More than a year after vetoing its $8 billion acquisition, the European Commission has officially ordered Illumina to perform its penance by cutting ties completely with the cancer blood test developer Grail.
The DNA sequencing giant gets to choose exactly how: It could sell off Grail to another company or spin it out into a publicly traded enterprise, for example—and keep the proceeds from doing so—provided the move is completed in a timely manner and returns Grail to the same levels of independence and commercial viability that it had before Illumina closed the deal in August 2021, the commission said.
In its announcement, the EC ordered Illumina to “submit a concrete divestment plan for the disposal of Grail,” which will then be reviewed for approval. In the meantime, Illumina will remain on the hook for funding Grail’s ongoing need for cash; the missive explicitly states that the company must support the development and rollout of Galleri, a blood test designed to detect the presence of as many as 50 different cancers.
If Illumina does not comply, the commission noted that it could “impose periodic penalty payments” of up to 5% of the companies’ daily income, and it probably wouldn’t shy from doing so. This past July, the EC handed down a fine equal to 10% of Illumina’s annual turnover—a record amount totaling 432 million euros, or about $476 million U.S., with Grail taking a “symbolic” 1,000 euro hit—as punishment for finalizing its $8 billion purchase before the deal received a green light from European antitrust watchdogs.
“Today’s decision restores competition in the development of early cancer detection tests. These tests could represent a breakthrough in our fight against cancer. By ordering Illumina to restore Grail’s independence, we ensure a level playing field in this crucial market to the ultimate benefit of European consumers,” said Didier Reynders, the European commissioner for justice who has taken charge of competition policy.
The commission’s previous antitrust chief, Margrethe Vestager, stepped down from the position in early September after becoming a candidate for president of the European Investment Bank.
“Illumina is committed to resolving all issues regarding Grail in a timely manner, with the objective of achieving the maximum value for shareholders and the best outcome for Grail,” the company said after reviewing the order, in a statement the following day. “Notably, the terms of the order provide for flexibility in transaction structure, an encouraging outcome from Illumina’s ongoing dialogue with the EC.”
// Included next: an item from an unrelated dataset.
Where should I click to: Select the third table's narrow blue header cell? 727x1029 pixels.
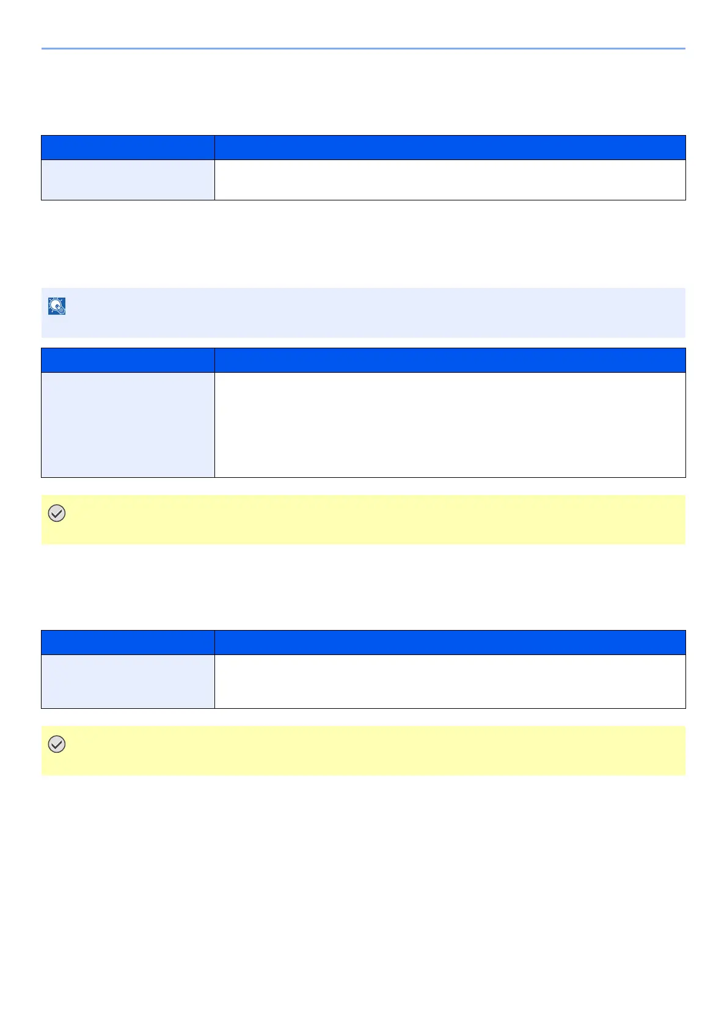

Illumina will have twelve months to complete the task, with the potential for a three-month extension, the company said, while noting it has already begun the preparatory work. According to the details of the order, if it decides to release Grail through a public offering, Illumina must supply two-and-a-half years of funding based on Grail’s long-term plan. Illumina may also retain a stake in Grail of up to 14.5%—the amount it once held in its former spinout, which first launched in 2016—and re-establish its previous royalty agreements.
Illumina has been managing Grail at arms’ length since 2021, and has held off on fully integrating the company into its business as its case winds its way through regulatory agencies and courts on opposite sides of the Atlantic.
Illumina previously sued the commission in the European Court of Justice, saying that since Grail has yet to do any business on the continent, it lacks the jurisdiction to block the acquisition. That matter is currently under appeal, and Illumina has previously said that it expects to reach a resolution by the end of this year or in early 2024.
That timeline is similar to a separate appeal underway in the U.S., where Illumina is looking to reverse the Federal Trade Commission’s own divestment order handed down earlier this year.
The FTC changed its course this past April after the agency’s administrative law judge had ruled in Illumina’s favor and denied the antitrust challenges the September before. The European Commission, meanwhile, has telegraphed its intention to order the complete sale of Grail since the intervening December of that year.
Both European and U.S. regulators have said they oppose the deal on the grounds that Illumina’s ownership of a genomic cancer test could tempt the company to throttle the R&D work of potential liquid biopsy competitors—who would also rely heavily on Illumina’s DNA sequencing hardware, due to the company’s large international market share.
Going forward, Illumina has said it will pursue divestment strategies on parallel tracks with its ongoing appeals. A jurisdictional win in Europe would effectively nullify the order to split off the cancer testing business, but in its latest statement, the company promised to divest Grail if it fails to succeed in either the ECJ or the U.S. Fifth Circuit Court of Appeals, which heard oral arguments in mid-September.
Illumina said it would respond to further questions from investors during its third quarter earnings call, scheduled for November 9.